— start Data in this exercise —

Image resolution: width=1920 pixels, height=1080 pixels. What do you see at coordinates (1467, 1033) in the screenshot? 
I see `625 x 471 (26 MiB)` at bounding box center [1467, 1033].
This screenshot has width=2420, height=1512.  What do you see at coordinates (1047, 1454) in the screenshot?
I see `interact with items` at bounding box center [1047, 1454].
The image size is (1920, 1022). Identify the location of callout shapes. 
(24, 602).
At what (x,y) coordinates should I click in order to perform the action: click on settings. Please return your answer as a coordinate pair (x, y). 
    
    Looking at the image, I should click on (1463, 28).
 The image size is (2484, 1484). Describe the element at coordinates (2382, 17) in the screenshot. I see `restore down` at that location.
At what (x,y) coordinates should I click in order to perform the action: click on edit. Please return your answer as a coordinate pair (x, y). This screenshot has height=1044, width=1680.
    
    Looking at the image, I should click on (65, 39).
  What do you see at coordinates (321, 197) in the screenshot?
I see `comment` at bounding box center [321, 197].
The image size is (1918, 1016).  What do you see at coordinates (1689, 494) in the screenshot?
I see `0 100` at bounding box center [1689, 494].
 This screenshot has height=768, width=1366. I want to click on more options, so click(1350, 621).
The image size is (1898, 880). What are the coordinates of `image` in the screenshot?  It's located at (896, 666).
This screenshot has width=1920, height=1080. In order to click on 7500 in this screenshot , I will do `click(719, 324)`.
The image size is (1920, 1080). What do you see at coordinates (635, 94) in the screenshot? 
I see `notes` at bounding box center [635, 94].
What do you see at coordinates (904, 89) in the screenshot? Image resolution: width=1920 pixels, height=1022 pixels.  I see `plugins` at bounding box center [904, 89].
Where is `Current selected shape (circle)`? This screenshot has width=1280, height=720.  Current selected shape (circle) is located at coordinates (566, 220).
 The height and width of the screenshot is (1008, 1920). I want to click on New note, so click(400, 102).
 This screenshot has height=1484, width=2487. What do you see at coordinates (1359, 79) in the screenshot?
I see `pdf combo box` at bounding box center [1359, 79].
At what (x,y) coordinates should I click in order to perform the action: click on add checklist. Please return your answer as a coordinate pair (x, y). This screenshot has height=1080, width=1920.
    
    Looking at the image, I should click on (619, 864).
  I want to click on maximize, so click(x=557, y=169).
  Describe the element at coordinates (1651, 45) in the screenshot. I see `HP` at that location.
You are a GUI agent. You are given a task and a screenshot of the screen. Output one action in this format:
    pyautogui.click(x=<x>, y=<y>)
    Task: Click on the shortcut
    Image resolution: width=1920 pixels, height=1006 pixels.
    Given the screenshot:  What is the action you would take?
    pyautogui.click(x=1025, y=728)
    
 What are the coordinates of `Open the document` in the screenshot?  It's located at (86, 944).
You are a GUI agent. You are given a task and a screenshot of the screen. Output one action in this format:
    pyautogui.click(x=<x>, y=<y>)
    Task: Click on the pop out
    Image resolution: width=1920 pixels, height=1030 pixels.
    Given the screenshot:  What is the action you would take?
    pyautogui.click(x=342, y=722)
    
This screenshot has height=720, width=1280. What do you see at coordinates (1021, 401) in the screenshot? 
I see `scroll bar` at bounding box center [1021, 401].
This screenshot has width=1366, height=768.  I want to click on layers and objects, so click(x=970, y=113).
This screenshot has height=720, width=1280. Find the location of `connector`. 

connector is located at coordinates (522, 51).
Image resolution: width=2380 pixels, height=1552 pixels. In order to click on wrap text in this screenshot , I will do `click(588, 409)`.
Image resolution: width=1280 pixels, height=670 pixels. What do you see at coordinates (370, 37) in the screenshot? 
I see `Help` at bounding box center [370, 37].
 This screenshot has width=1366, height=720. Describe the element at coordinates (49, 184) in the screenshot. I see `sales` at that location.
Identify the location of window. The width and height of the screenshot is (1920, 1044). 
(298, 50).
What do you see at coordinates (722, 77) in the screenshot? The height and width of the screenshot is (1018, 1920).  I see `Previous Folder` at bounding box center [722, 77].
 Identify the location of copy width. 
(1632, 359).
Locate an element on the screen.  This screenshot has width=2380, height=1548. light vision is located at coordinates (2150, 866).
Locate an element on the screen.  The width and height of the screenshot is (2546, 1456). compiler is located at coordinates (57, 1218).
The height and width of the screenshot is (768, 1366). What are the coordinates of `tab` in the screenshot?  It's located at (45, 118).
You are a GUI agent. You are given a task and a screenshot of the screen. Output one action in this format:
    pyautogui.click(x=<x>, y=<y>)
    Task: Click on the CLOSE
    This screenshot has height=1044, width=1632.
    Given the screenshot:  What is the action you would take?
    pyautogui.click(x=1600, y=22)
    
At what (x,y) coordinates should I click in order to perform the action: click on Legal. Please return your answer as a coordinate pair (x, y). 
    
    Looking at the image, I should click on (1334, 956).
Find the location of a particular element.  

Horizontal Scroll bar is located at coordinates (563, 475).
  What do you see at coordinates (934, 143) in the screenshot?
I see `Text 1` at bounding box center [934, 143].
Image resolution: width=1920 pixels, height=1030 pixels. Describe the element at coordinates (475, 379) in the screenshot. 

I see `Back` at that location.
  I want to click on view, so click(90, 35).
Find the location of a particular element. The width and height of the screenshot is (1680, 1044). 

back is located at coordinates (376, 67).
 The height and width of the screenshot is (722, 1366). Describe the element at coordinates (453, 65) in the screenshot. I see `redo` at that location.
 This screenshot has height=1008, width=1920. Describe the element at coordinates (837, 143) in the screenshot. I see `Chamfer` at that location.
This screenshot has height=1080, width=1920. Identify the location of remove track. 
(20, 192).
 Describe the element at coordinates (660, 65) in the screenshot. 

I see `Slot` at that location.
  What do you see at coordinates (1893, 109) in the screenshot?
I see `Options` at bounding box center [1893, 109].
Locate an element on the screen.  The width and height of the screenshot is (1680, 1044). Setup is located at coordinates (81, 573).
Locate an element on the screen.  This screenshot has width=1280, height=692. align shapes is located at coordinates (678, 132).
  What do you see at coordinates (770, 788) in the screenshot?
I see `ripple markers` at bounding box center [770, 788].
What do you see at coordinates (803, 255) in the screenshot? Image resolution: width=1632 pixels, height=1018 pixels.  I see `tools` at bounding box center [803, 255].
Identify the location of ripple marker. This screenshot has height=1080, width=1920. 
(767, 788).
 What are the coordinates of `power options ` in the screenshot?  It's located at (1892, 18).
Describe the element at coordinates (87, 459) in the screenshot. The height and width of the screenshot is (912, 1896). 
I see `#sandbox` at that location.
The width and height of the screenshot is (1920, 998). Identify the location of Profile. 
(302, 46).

— end Data in this exercise —

_The task_. Copy all of the lines above verbatim, keeping them in their original order.

_Exercise result_.
Image resolution: width=1920 pixels, height=1080 pixels. What do you see at coordinates (1467, 1033) in the screenshot? 
I see `625 x 471 (26 MiB)` at bounding box center [1467, 1033].
This screenshot has width=2420, height=1512.  What do you see at coordinates (1047, 1454) in the screenshot?
I see `interact with items` at bounding box center [1047, 1454].
The image size is (1920, 1022). Identify the location of callout shapes. 
(24, 602).
At what (x,y) coordinates should I click in order to perform the action: click on settings. Please return your answer as a coordinate pair (x, y). 
    
    Looking at the image, I should click on (1463, 28).
 The image size is (2484, 1484). Describe the element at coordinates (2382, 17) in the screenshot. I see `restore down` at that location.
At what (x,y) coordinates should I click in order to perform the action: click on edit. Please return your answer as a coordinate pair (x, y). This screenshot has height=1044, width=1680.
    
    Looking at the image, I should click on (65, 39).
  What do you see at coordinates (321, 197) in the screenshot?
I see `comment` at bounding box center [321, 197].
The image size is (1918, 1016).  What do you see at coordinates (1689, 494) in the screenshot?
I see `0 100` at bounding box center [1689, 494].
 This screenshot has height=768, width=1366. I want to click on more options, so click(1350, 621).
The image size is (1898, 880). What are the coordinates of `image` in the screenshot?  It's located at (896, 666).
This screenshot has width=1920, height=1080. In order to click on 7500 in this screenshot , I will do `click(719, 324)`.
The image size is (1920, 1080). What do you see at coordinates (635, 94) in the screenshot? 
I see `notes` at bounding box center [635, 94].
What do you see at coordinates (904, 89) in the screenshot? Image resolution: width=1920 pixels, height=1022 pixels.  I see `plugins` at bounding box center [904, 89].
Where is `Current selected shape (circle)`? This screenshot has width=1280, height=720.  Current selected shape (circle) is located at coordinates (566, 220).
 The height and width of the screenshot is (1008, 1920). I want to click on New note, so click(400, 102).
 This screenshot has height=1484, width=2487. What do you see at coordinates (1359, 79) in the screenshot?
I see `pdf combo box` at bounding box center [1359, 79].
At what (x,y) coordinates should I click in order to perform the action: click on add checklist. Please return your answer as a coordinate pair (x, y). This screenshot has height=1080, width=1920.
    
    Looking at the image, I should click on (619, 864).
  I want to click on maximize, so click(x=557, y=169).
  Describe the element at coordinates (1651, 45) in the screenshot. I see `HP` at that location.
You are a GUI agent. You are given a task and a screenshot of the screen. Output one action in this format:
    pyautogui.click(x=<x>, y=<y>)
    Task: Click on the shortcut
    Image resolution: width=1920 pixels, height=1006 pixels.
    Given the screenshot:  What is the action you would take?
    pyautogui.click(x=1025, y=728)
    
 What are the coordinates of `Open the document` in the screenshot?  It's located at (86, 944).
You are a GUI agent. You are given a task and a screenshot of the screen. Output one action in this format:
    pyautogui.click(x=<x>, y=<y>)
    Task: Click on the pop out
    Image resolution: width=1920 pixels, height=1030 pixels.
    Given the screenshot:  What is the action you would take?
    pyautogui.click(x=342, y=722)
    
This screenshot has height=720, width=1280. What do you see at coordinates (1021, 401) in the screenshot? 
I see `scroll bar` at bounding box center [1021, 401].
This screenshot has width=1366, height=768.  I want to click on layers and objects, so click(x=970, y=113).
This screenshot has height=720, width=1280. Find the location of `connector`. 

connector is located at coordinates (522, 51).
Image resolution: width=2380 pixels, height=1552 pixels. In order to click on wrap text in this screenshot , I will do `click(588, 409)`.
Image resolution: width=1280 pixels, height=670 pixels. What do you see at coordinates (370, 37) in the screenshot? 
I see `Help` at bounding box center [370, 37].
 This screenshot has width=1366, height=720. Describe the element at coordinates (49, 184) in the screenshot. I see `sales` at that location.
Identify the location of window. The width and height of the screenshot is (1920, 1044). 
(298, 50).
What do you see at coordinates (722, 77) in the screenshot? The height and width of the screenshot is (1018, 1920).  I see `Previous Folder` at bounding box center [722, 77].
 Identify the location of copy width. 
(1632, 359).
Locate an element on the screen.  This screenshot has width=2380, height=1548. light vision is located at coordinates (2150, 866).
Locate an element on the screen.  The width and height of the screenshot is (2546, 1456). compiler is located at coordinates (57, 1218).
The height and width of the screenshot is (768, 1366). What are the coordinates of `tab` in the screenshot?  It's located at (45, 118).
You are a GUI agent. You are given a task and a screenshot of the screen. Output one action in this format:
    pyautogui.click(x=<x>, y=<y>)
    Task: Click on the CLOSE
    This screenshot has height=1044, width=1632.
    Given the screenshot:  What is the action you would take?
    pyautogui.click(x=1600, y=22)
    
At what (x,y) coordinates should I click in order to perform the action: click on Legal. Please return your answer as a coordinate pair (x, y). 
    
    Looking at the image, I should click on (1334, 956).
Find the location of a particular element.  

Horizontal Scroll bar is located at coordinates (563, 475).
  What do you see at coordinates (934, 143) in the screenshot?
I see `Text 1` at bounding box center [934, 143].
Image resolution: width=1920 pixels, height=1030 pixels. Describe the element at coordinates (475, 379) in the screenshot. 

I see `Back` at that location.
  I want to click on view, so click(90, 35).
Find the location of a particular element. The width and height of the screenshot is (1680, 1044). 

back is located at coordinates (376, 67).
 The height and width of the screenshot is (722, 1366). Describe the element at coordinates (453, 65) in the screenshot. I see `redo` at that location.
 This screenshot has height=1008, width=1920. Describe the element at coordinates (837, 143) in the screenshot. I see `Chamfer` at that location.
This screenshot has height=1080, width=1920. Identify the location of remove track. 
(20, 192).
 Describe the element at coordinates (660, 65) in the screenshot. 

I see `Slot` at that location.
  What do you see at coordinates (1893, 109) in the screenshot?
I see `Options` at bounding box center [1893, 109].
Locate an element on the screen.  The width and height of the screenshot is (1680, 1044). Setup is located at coordinates (81, 573).
Locate an element on the screen.  This screenshot has width=1280, height=692. align shapes is located at coordinates (678, 132).
  What do you see at coordinates (770, 788) in the screenshot?
I see `ripple markers` at bounding box center [770, 788].
What do you see at coordinates (803, 255) in the screenshot? Image resolution: width=1632 pixels, height=1018 pixels.  I see `tools` at bounding box center [803, 255].
Identify the location of ripple marker. This screenshot has height=1080, width=1920. 
(767, 788).
 What are the coordinates of `power options ` in the screenshot?  It's located at (1892, 18).
Describe the element at coordinates (87, 459) in the screenshot. The height and width of the screenshot is (912, 1896). 
I see `#sandbox` at that location.
The width and height of the screenshot is (1920, 998). Identify the location of Profile. 
(302, 46).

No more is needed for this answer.